I finally got around to watching The Dark Knight, coincidentally it seems, pretty much at the same time as my beloved Miss Anne Throp’ist! Check out her thoughts here — I’m avoiding them, and most other in depth reviews, til I put my own down in words, an old habit I picked up from my heady days at Dar es Salaam’s foremost (and only) film reviewer (seriously!). I gave up on getting someone to see it with me (everyone seems to have seen it already…), and watched it on Sunday afternoon to celebrate getting my sublet organised with a close friend of Tristan’s (and hopefully future good friend of mine), Xanthi.
I’m not really in the mood to give a proper, all encompassing review (for reasons which will become clear later), but I will say that I was very impressed. After watching various other disappointing megabucks blockbusters, such as Hancock and the latest Indiana Jones, I wasn’t expecting too much. I could also hardly remember Batman Begins, although I had enjoyed it too, but I felt sequels are all too often huge letdowns (except in the case of Grease 2, of course).
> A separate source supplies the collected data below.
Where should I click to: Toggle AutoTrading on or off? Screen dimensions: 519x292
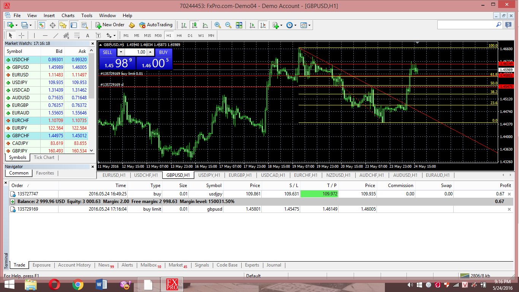[x=156, y=25]
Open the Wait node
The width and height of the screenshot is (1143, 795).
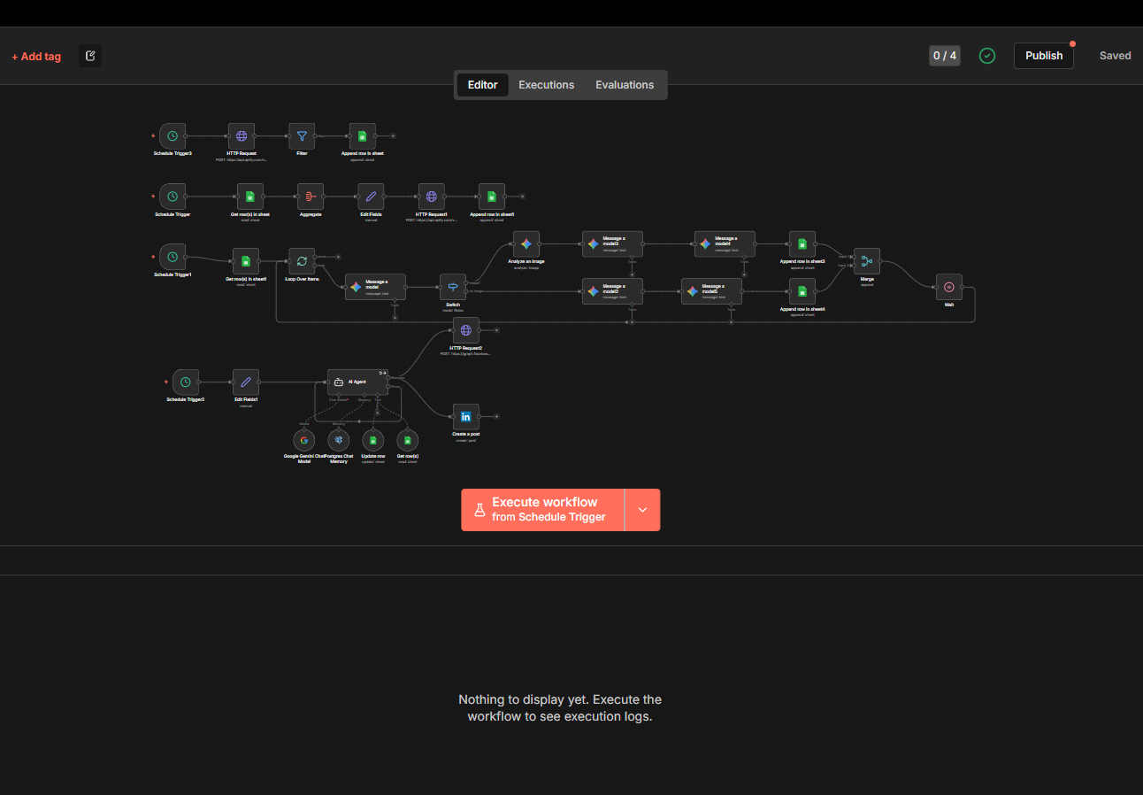(948, 287)
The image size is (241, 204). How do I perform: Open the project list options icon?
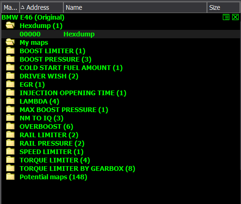226,17
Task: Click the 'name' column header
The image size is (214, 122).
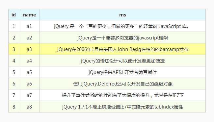Action: click(29, 15)
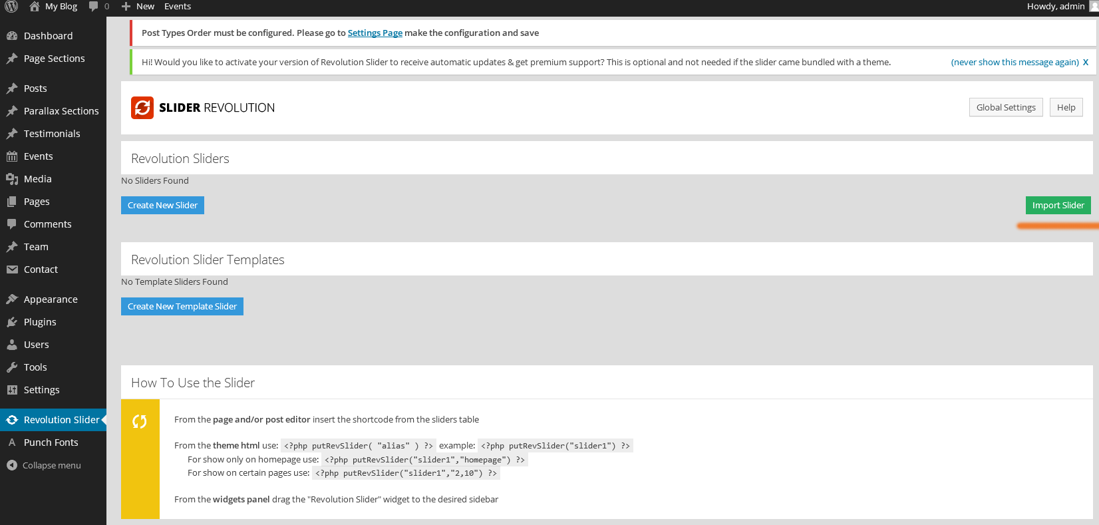Dismiss the activation notice with X

[1086, 63]
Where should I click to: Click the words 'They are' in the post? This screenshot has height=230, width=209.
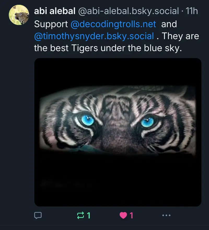pos(180,36)
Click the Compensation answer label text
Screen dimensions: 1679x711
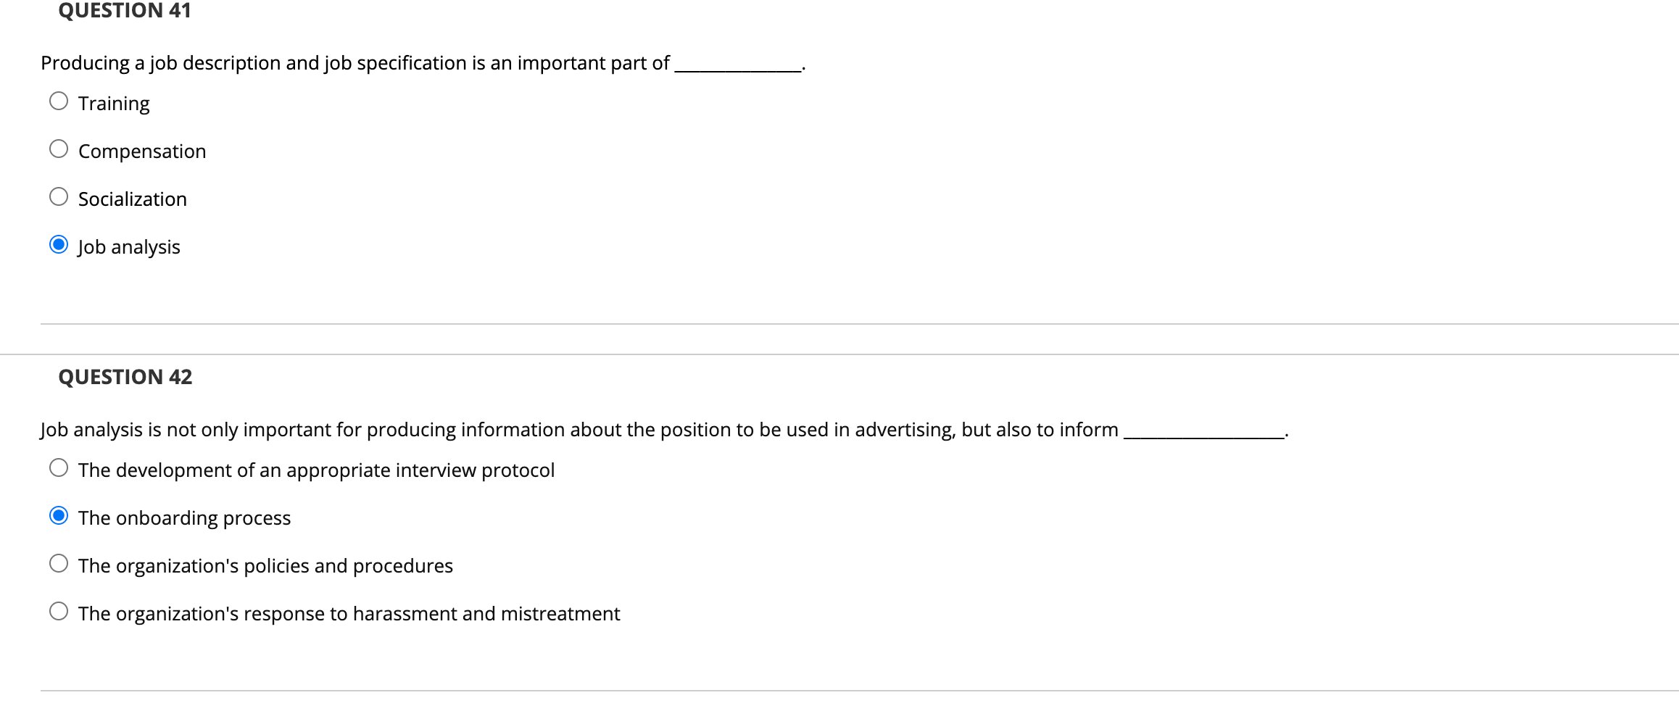pos(142,151)
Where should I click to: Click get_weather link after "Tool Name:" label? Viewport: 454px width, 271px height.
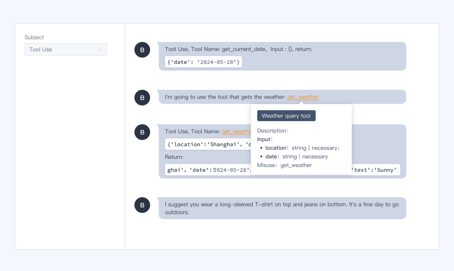[236, 131]
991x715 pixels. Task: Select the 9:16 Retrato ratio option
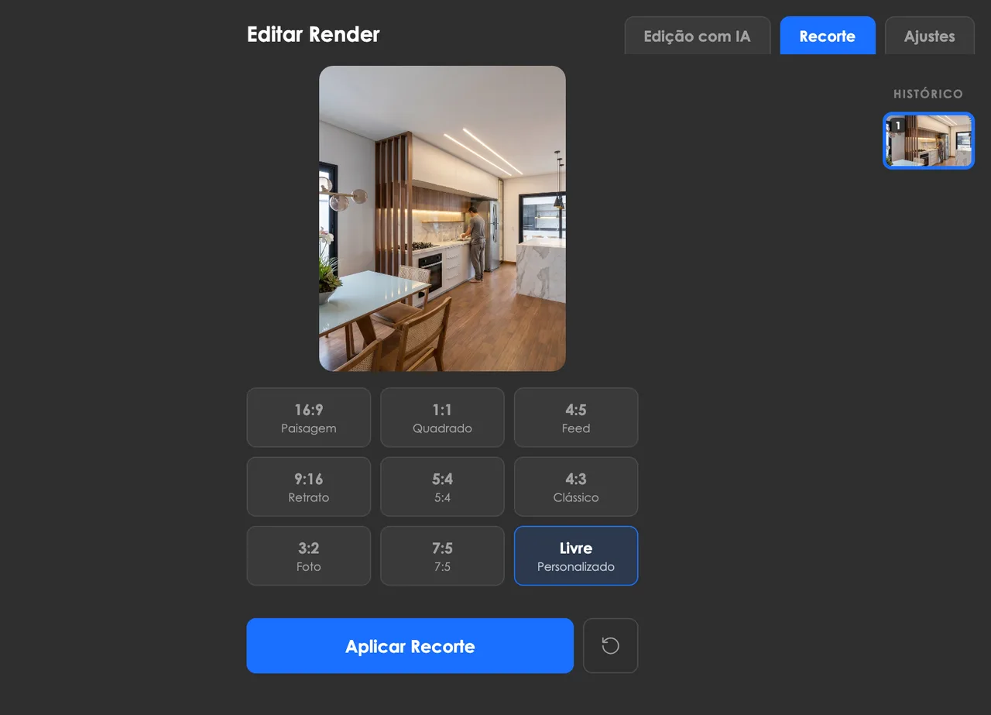click(x=308, y=486)
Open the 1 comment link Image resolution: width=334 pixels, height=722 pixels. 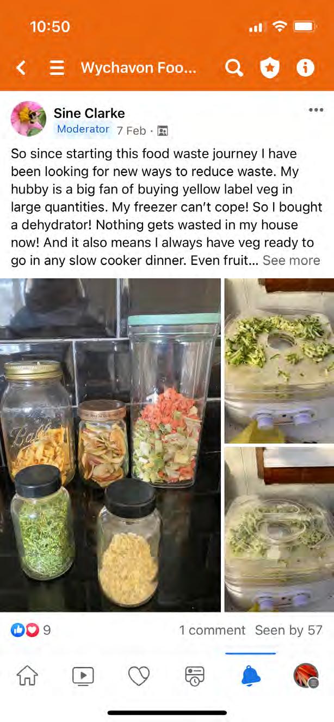pos(212,630)
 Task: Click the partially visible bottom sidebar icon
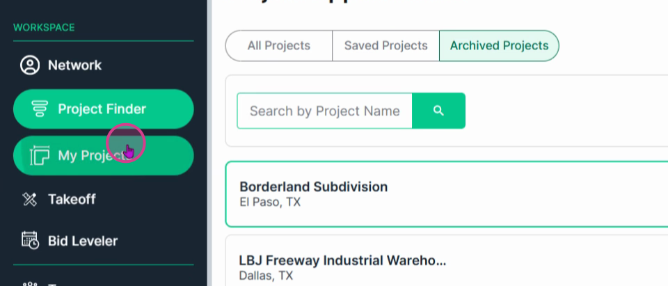click(x=30, y=283)
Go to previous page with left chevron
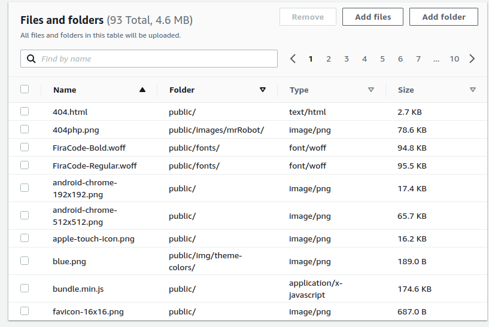 point(293,59)
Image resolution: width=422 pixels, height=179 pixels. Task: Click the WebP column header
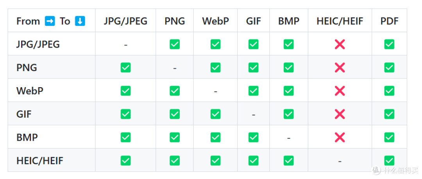point(216,21)
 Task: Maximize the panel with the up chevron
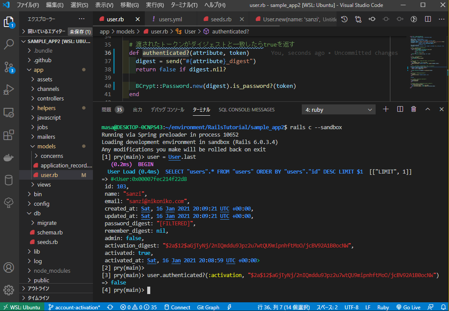click(x=427, y=110)
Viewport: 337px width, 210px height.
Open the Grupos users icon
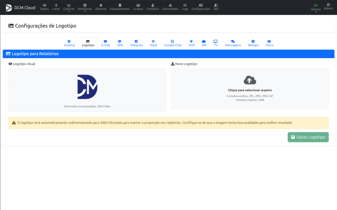coord(138,5)
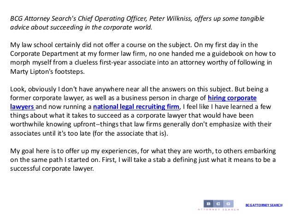Click the paragraph starting 'Look, obviously'

(x=141, y=111)
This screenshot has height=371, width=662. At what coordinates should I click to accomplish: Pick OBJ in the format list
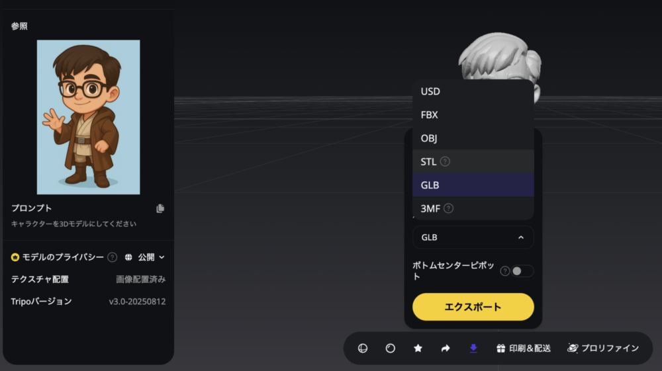coord(428,138)
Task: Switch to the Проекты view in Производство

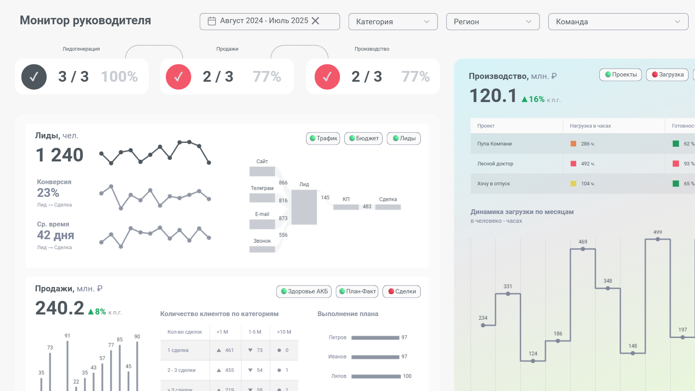Action: (620, 75)
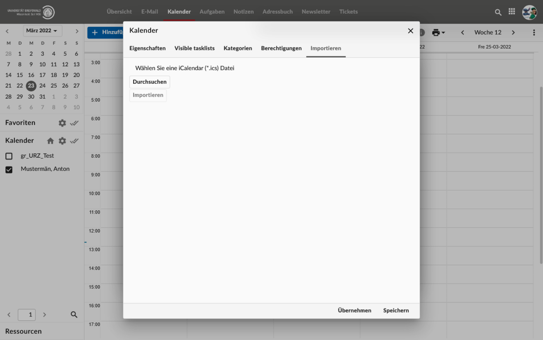
Task: Open the apps grid launcher icon
Action: click(x=512, y=12)
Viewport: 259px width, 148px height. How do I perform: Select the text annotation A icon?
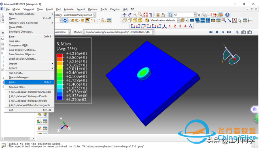pos(234,21)
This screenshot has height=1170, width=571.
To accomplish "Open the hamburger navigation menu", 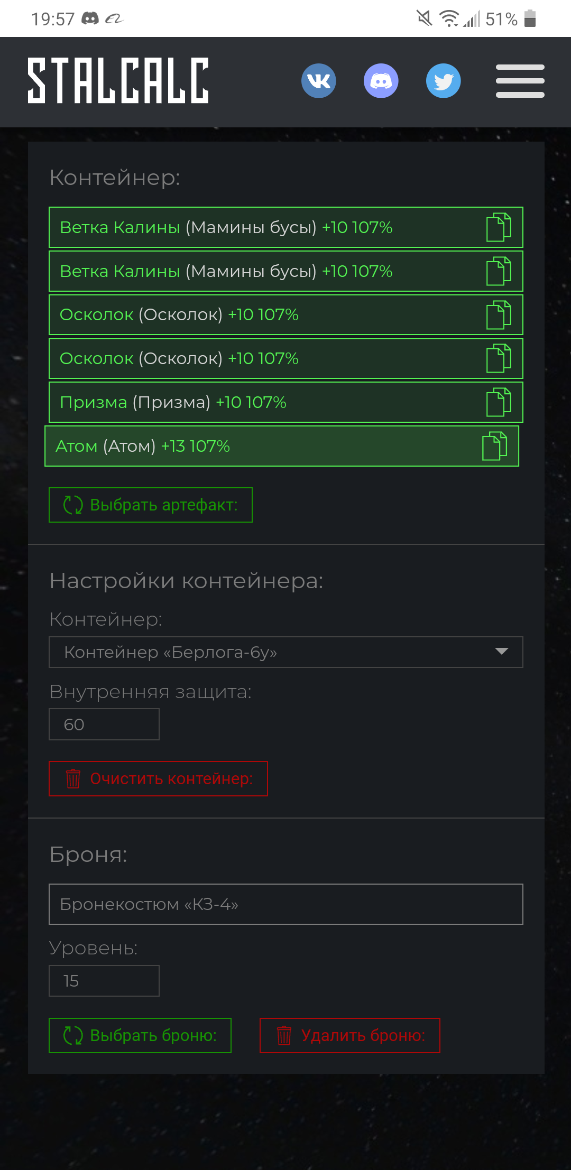I will 520,81.
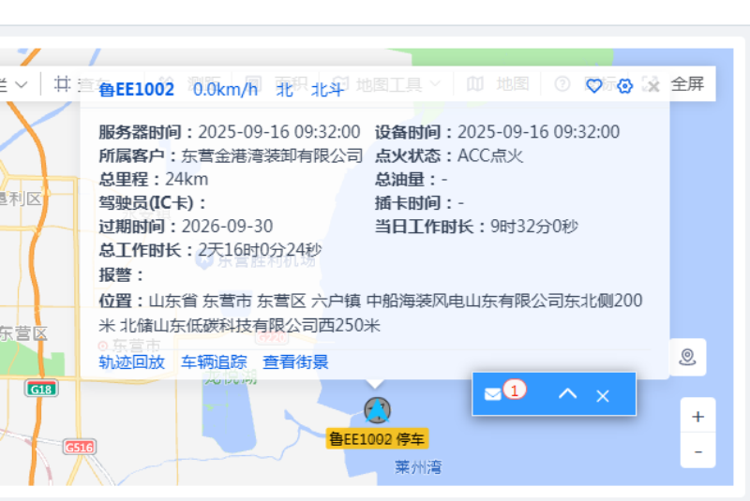Click the yellow 鲁EE1002 停车 label
This screenshot has height=501, width=750.
[x=377, y=438]
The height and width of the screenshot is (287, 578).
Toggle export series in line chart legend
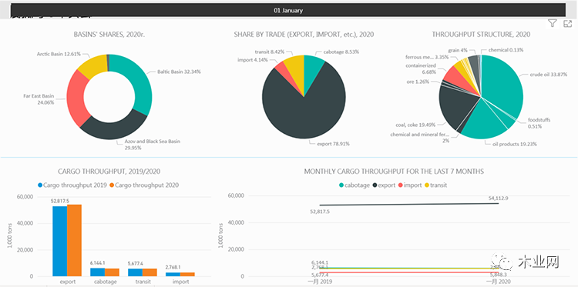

Still, as usual, I was influenced by the hype, and felt I had to try and catch it on the big screen.
Obviously, Heath Ledger’s much-lauded performance was the highlight of the film. His greasy, green-tinged hair, darting tongue and mumbling voice gave me the shivers. Sometimes I had to cover my eyes because I was afraid of what I would see him do — he was so unpredictable. Of course, since the film was a box office friendly 12A, they never actually showed him doing anything particularly graphic… and my shielded eyes, and thus wildly running imagination, probably only amped up the horror!
I also liked the trinity aspect to the relationships between Batman/Bruce Wayne, Harvey Dent/Two-Face and the Joker. It’s a fairly cliche tool, this mirroring and inversion of main characters on either side of good and evil, but it worked well for the film.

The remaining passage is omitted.